### WHAT NEEDS TO BE DONE
The line containing "Click the horizontal" and each line after it, through the final line of the data, are to be retyped exactly, with pictures left out.

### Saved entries
☆ ☆ ☆ ☆

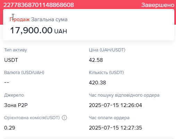Click the Кількість (USDT) label
The height and width of the screenshot is (139, 176).
click(x=106, y=73)

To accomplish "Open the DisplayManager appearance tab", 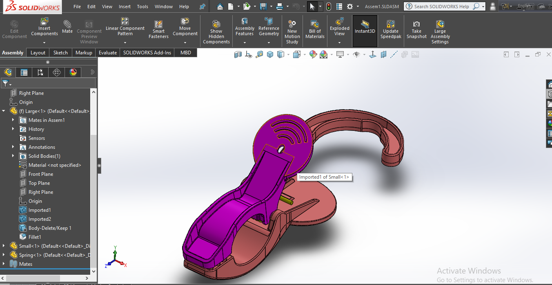I will [73, 72].

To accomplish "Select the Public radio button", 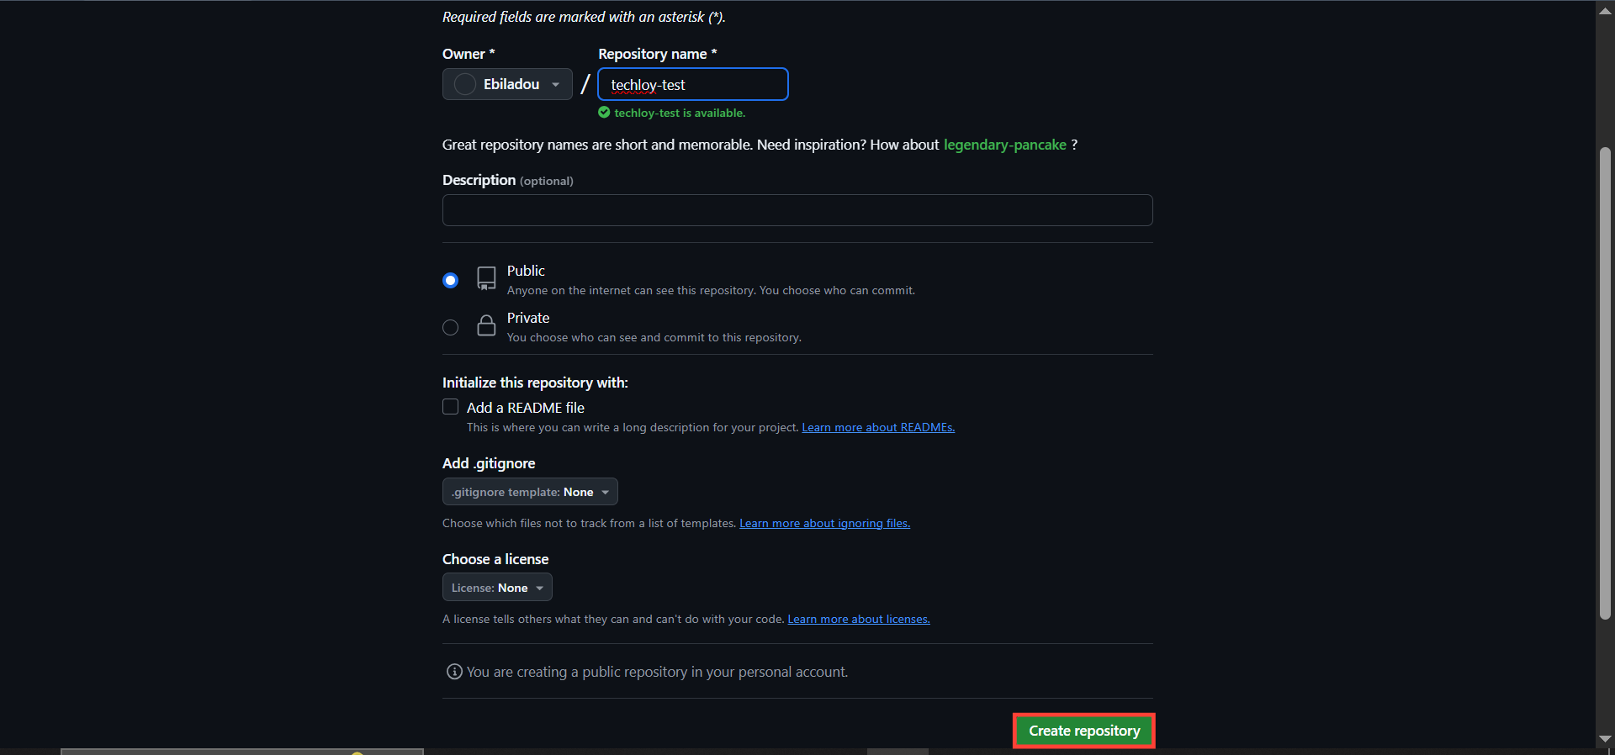I will click(x=450, y=280).
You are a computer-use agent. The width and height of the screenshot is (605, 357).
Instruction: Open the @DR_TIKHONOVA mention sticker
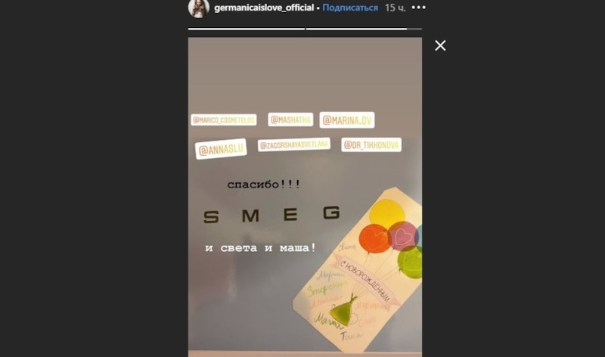point(371,144)
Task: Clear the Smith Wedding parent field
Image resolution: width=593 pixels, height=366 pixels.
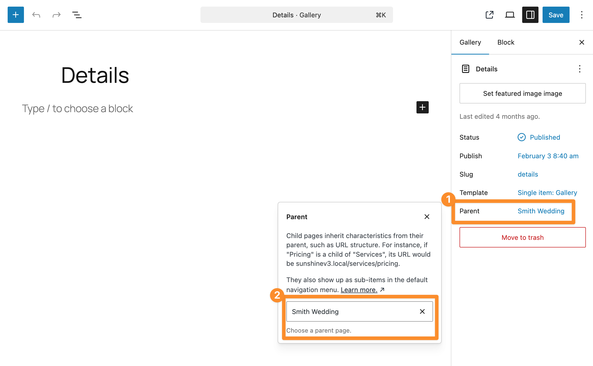Action: [422, 311]
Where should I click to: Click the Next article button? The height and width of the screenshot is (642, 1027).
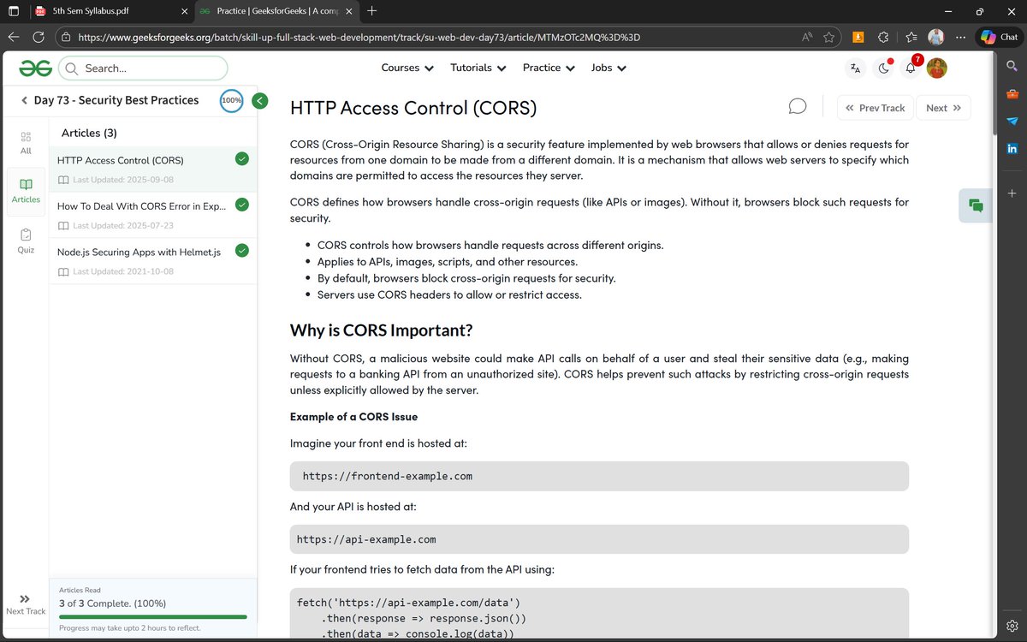coord(943,107)
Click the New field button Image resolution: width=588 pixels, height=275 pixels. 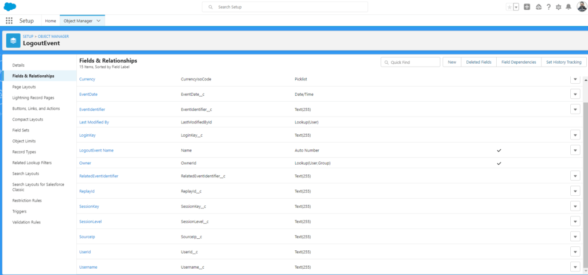(452, 62)
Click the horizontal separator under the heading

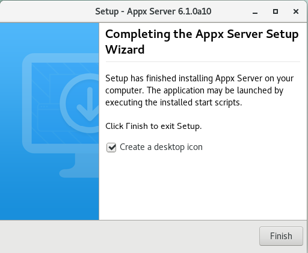(x=203, y=62)
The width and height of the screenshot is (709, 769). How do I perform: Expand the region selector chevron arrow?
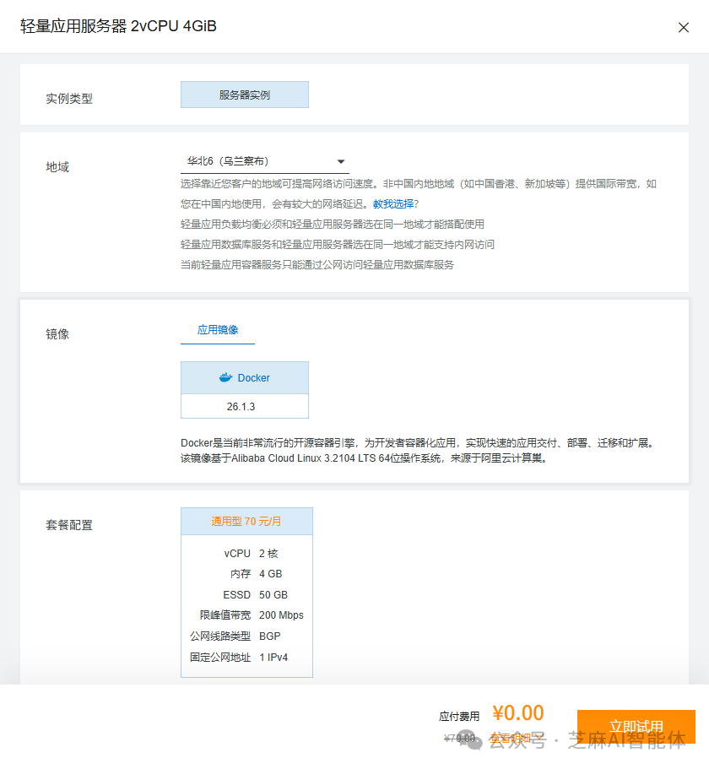(x=341, y=160)
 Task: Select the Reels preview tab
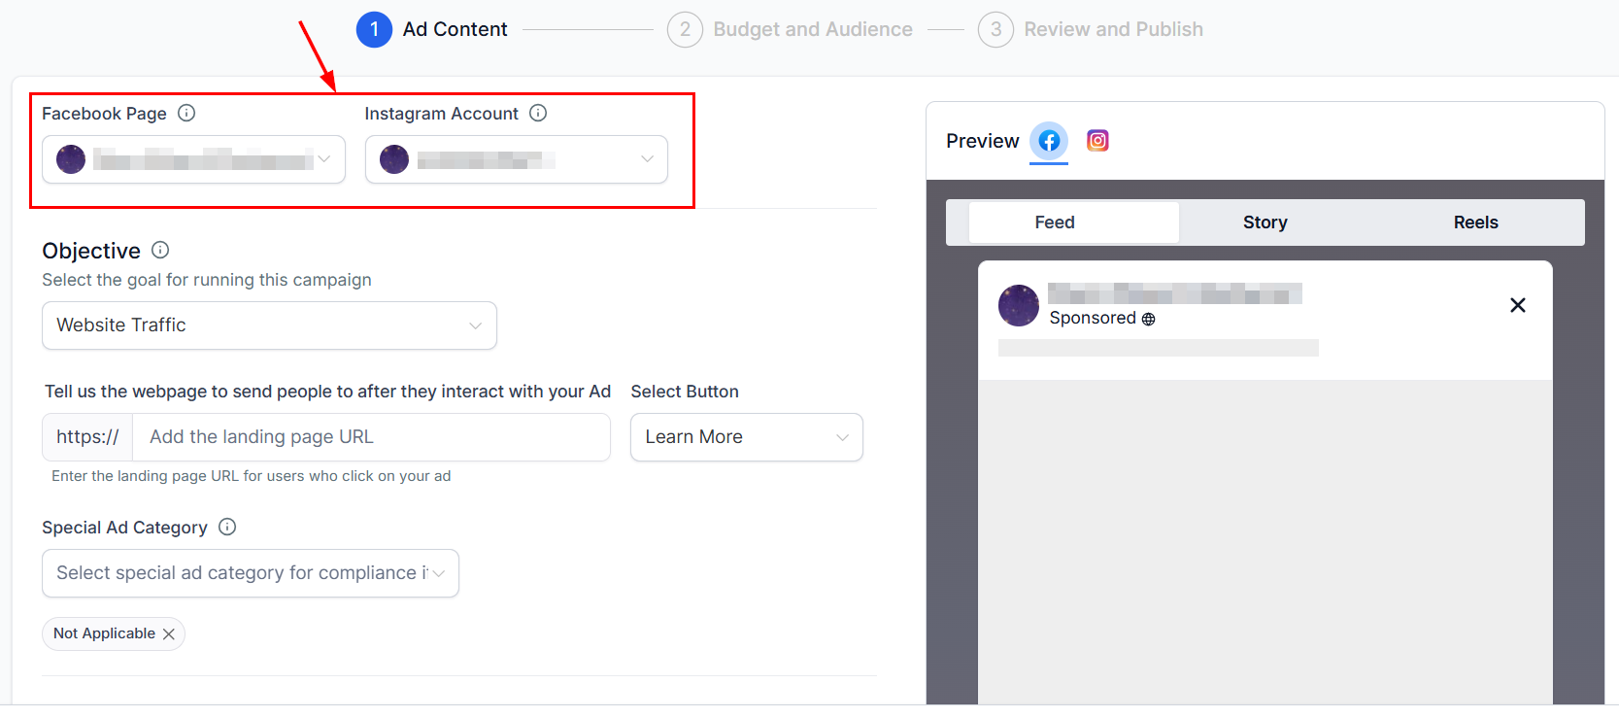[x=1475, y=222]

☆ ☆ ☆ ☆

### YOUR RESPONSE
Click the horizontal separator under the heading

(x=203, y=62)
The width and height of the screenshot is (709, 769). How do I perform: Expand the region selector chevron arrow?
(x=341, y=160)
 Task: Select the Reels preview tab
[x=1475, y=222]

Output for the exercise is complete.